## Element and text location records

>>

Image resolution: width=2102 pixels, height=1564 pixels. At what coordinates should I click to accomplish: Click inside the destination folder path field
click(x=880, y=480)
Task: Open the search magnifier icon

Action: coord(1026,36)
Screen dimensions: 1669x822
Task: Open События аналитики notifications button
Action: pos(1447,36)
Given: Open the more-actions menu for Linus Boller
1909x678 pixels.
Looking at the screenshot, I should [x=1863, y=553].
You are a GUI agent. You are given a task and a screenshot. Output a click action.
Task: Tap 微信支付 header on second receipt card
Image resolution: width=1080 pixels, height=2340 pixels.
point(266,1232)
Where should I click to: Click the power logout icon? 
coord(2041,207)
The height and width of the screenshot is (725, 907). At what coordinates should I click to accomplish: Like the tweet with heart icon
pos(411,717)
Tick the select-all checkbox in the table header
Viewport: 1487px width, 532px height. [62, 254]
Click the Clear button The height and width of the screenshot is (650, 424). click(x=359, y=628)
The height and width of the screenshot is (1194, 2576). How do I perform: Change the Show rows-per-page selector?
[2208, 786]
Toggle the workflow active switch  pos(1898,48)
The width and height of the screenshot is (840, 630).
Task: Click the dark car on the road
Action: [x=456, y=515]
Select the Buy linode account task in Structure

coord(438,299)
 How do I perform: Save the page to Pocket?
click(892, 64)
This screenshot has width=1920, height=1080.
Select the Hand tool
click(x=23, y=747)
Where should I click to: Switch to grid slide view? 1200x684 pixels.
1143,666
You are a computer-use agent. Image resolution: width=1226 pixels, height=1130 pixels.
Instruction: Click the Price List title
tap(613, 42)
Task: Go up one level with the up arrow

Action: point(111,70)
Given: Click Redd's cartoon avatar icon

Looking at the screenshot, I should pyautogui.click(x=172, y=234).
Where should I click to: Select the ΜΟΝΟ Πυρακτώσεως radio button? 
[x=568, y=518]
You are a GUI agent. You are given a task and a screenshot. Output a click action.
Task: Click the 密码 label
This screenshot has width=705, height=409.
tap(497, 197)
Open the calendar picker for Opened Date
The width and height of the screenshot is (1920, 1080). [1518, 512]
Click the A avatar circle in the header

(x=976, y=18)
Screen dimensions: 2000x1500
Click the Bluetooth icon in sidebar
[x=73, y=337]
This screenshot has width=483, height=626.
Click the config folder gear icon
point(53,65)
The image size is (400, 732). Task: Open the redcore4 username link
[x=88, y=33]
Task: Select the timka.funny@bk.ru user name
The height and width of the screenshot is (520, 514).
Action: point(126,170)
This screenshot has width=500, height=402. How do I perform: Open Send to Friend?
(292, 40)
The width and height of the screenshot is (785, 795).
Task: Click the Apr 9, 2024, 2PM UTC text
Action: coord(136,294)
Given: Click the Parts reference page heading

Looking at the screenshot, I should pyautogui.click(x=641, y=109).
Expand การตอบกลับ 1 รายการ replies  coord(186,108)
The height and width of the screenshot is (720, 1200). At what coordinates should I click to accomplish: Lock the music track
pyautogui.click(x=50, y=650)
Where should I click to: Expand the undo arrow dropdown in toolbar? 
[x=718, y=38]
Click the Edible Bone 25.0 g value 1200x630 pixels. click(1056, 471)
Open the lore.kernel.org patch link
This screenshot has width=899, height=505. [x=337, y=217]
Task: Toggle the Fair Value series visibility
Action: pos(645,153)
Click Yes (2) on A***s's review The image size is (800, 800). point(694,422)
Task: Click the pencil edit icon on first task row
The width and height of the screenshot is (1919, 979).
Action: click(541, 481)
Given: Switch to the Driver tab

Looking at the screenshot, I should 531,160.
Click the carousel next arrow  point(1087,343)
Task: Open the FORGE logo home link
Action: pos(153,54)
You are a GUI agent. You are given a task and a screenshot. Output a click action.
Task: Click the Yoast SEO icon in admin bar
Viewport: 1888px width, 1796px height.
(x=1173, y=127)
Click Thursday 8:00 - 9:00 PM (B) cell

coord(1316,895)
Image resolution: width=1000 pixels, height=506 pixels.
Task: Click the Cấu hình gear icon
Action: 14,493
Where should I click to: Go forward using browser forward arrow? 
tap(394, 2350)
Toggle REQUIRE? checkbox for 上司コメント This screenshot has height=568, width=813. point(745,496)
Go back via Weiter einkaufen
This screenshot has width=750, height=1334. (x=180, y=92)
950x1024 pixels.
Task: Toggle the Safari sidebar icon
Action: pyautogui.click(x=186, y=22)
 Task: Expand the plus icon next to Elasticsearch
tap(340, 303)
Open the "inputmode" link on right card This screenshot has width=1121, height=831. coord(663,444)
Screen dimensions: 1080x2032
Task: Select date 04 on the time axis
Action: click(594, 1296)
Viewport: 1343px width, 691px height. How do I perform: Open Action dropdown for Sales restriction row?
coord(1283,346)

<<

## OBJECTIVE
Can you print all of the records above again, line for line, without changing a single character?

## COMPLETE OUTPUT
Image resolution: width=2102 pixels, height=1564 pixels. At what coordinates should I click to accomplish: Click inside the destination folder path field
click(x=880, y=480)
Task: Open the search magnifier icon

Action: coord(1026,36)
Screen dimensions: 1669x822
Task: Open События аналитики notifications button
Action: pos(1447,36)
Given: Open the more-actions menu for Linus Boller
1909x678 pixels.
Looking at the screenshot, I should [x=1863, y=553].
You are a GUI agent. You are given a task and a screenshot. Output a click action.
Task: Tap 微信支付 header on second receipt card
Image resolution: width=1080 pixels, height=2340 pixels.
point(266,1232)
Where should I click to: Click the power logout icon? 
coord(2041,207)
The height and width of the screenshot is (725, 907). At what coordinates should I click to accomplish: Like the tweet with heart icon
pos(411,717)
Tick the select-all checkbox in the table header
Viewport: 1487px width, 532px height. [62, 254]
Click the Clear button The height and width of the screenshot is (650, 424). click(x=359, y=628)
The height and width of the screenshot is (1194, 2576). How do I perform: Change the Show rows-per-page selector?
[2208, 786]
Toggle the workflow active switch  pos(1898,48)
The width and height of the screenshot is (840, 630).
Task: Click the dark car on the road
Action: [x=456, y=515]
Select the Buy linode account task in Structure

coord(438,299)
 How do I perform: Save the page to Pocket?
click(892, 64)
This screenshot has width=1920, height=1080.
Select the Hand tool
click(x=23, y=747)
Where should I click to: Switch to grid slide view? 1200x684 pixels.
1143,666
You are a computer-use agent. Image resolution: width=1226 pixels, height=1130 pixels.
Instruction: Click the Price List title
tap(613, 42)
Task: Go up one level with the up arrow

Action: point(111,70)
Given: Click Redd's cartoon avatar icon

Looking at the screenshot, I should pyautogui.click(x=172, y=234).
Where should I click to: Select the ΜΟΝΟ Πυρακτώσεως radio button? 
[x=568, y=518]
You are a GUI agent. You are given a task and a screenshot. Output a click action.
Task: Click the 密码 label
This screenshot has width=705, height=409.
tap(497, 197)
Open the calendar picker for Opened Date
The width and height of the screenshot is (1920, 1080). [1518, 512]
Click the A avatar circle in the header

(x=976, y=18)
Screen dimensions: 2000x1500
Click the Bluetooth icon in sidebar
[x=73, y=337]
This screenshot has width=483, height=626.
Click the config folder gear icon
point(53,65)
The image size is (400, 732). Task: Open the redcore4 username link
[x=88, y=33]
Task: Select the timka.funny@bk.ru user name
The height and width of the screenshot is (520, 514).
Action: point(126,170)
This screenshot has width=500, height=402. How do I perform: Open Send to Friend?
(292, 40)
The width and height of the screenshot is (785, 795).
Task: Click the Apr 9, 2024, 2PM UTC text
Action: coord(136,294)
Given: Click the Parts reference page heading

Looking at the screenshot, I should pyautogui.click(x=641, y=109).
Expand การตอบกลับ 1 รายการ replies  coord(186,108)
The height and width of the screenshot is (720, 1200). At what coordinates should I click to accomplish: Lock the music track
pyautogui.click(x=50, y=650)
Where should I click to: Expand the undo arrow dropdown in toolbar? 
[x=718, y=38]
Click the Edible Bone 25.0 g value 1200x630 pixels. click(1056, 471)
Open the lore.kernel.org patch link
This screenshot has width=899, height=505. [x=337, y=217]
Task: Toggle the Fair Value series visibility
Action: pos(645,153)
Click Yes (2) on A***s's review The image size is (800, 800). point(694,422)
Task: Click the pencil edit icon on first task row
The width and height of the screenshot is (1919, 979).
Action: click(541, 481)
Given: Switch to the Driver tab

Looking at the screenshot, I should 531,160.
Click the carousel next arrow  point(1087,343)
Task: Open the FORGE logo home link
Action: pos(153,54)
You are a GUI agent. You are given a task and a screenshot. Output a click action.
Task: Click the Yoast SEO icon in admin bar
Viewport: 1888px width, 1796px height.
(x=1173, y=127)
Click Thursday 8:00 - 9:00 PM (B) cell

coord(1316,895)
Image resolution: width=1000 pixels, height=506 pixels.
Task: Click the Cấu hình gear icon
Action: 14,493
Where should I click to: Go forward using browser forward arrow? 
tap(394, 2350)
Toggle REQUIRE? checkbox for 上司コメント This screenshot has height=568, width=813. point(745,496)
Go back via Weiter einkaufen
This screenshot has width=750, height=1334. (x=180, y=92)
950x1024 pixels.
Task: Toggle the Safari sidebar icon
Action: pyautogui.click(x=186, y=22)
 Task: Expand the plus icon next to Elasticsearch
tap(340, 303)
Open the "inputmode" link on right card This screenshot has width=1121, height=831. coord(663,444)
Screen dimensions: 1080x2032
Task: Select date 04 on the time axis
Action: click(594, 1296)
Viewport: 1343px width, 691px height. How do I perform: Open Action dropdown for Sales restriction row?
coord(1283,346)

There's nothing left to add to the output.